Il y eut un silence. Les jeunes femmes, contournant une pelouse, revenaient en vue de la véranda. Nul appel aimable ne les pressa de s’en rapprocher. Hardibert et Raybois causaient, soucieux, tout en fumant des cigares. Sérénis, poliment pris en tiers, ne dissimulait qu’à peine son peu d’intérêt aux questions de salaire, de main-d’œuvre, de travailleurs syndiqués ou non syndiqués. Il rêvait, suivant des yeux une robe claire entre les feuillages, la nuque au dossier de son fauteuil de paille, dans un abandon élégant de son grand corps souple.

Nicole, en passant, ne regarda pas de ce côté. Mais Berthe, tout en entraînant sa cousine dans un nouveau circuit, tourna la tête vers les trois hommes.

— « Il y a quelqu’un qui a bien envie de savoir ce que nous disons, » murmura-t-elle.

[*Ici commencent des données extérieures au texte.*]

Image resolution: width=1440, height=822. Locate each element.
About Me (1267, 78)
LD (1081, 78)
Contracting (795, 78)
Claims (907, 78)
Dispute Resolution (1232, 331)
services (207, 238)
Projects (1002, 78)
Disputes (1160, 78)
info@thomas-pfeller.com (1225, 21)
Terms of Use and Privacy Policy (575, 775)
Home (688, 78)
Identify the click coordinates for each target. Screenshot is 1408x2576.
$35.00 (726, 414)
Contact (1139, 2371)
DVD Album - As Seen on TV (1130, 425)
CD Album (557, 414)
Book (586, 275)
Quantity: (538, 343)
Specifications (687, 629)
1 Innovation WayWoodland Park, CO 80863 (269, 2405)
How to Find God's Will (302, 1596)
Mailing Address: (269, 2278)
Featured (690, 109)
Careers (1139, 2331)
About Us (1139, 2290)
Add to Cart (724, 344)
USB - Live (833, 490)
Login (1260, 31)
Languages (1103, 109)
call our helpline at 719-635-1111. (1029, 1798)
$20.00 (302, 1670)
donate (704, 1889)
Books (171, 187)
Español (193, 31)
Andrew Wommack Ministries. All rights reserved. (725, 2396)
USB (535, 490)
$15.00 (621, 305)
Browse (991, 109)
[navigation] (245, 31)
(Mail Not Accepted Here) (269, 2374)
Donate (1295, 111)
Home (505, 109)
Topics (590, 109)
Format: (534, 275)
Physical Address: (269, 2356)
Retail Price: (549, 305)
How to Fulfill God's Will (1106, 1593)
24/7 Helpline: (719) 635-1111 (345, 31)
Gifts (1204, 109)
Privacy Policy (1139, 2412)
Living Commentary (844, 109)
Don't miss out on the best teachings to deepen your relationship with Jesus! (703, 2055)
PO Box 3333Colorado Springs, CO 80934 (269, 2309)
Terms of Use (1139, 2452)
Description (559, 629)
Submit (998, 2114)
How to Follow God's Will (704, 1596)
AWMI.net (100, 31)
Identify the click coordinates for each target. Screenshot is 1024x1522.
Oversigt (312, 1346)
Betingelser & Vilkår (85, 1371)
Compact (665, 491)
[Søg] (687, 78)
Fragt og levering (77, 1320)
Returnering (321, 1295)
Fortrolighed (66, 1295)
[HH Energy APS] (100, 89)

Nulle question ne la poussant à en risquer davantage, elle ajouta, par une mystérieuse alliance d’idées :

— « Cette petite Toquette, après tout, si elle prend la vie trop gaîment, où sera le mal ? Pas le sou, une naissance irrégulière, rien de ce qu’il faut pour acheter la respectabilité, et de bons atouts pour réussir autrement. De l’esprit, une frimousse drôle, le diable au corps, nulle ombre de sentimentalité… Ce serait dommage qu’elle ne se servît pas de cela pour tourmenter quelques-uns de ces jolis égoïstes qui se prétendent nos maîtres.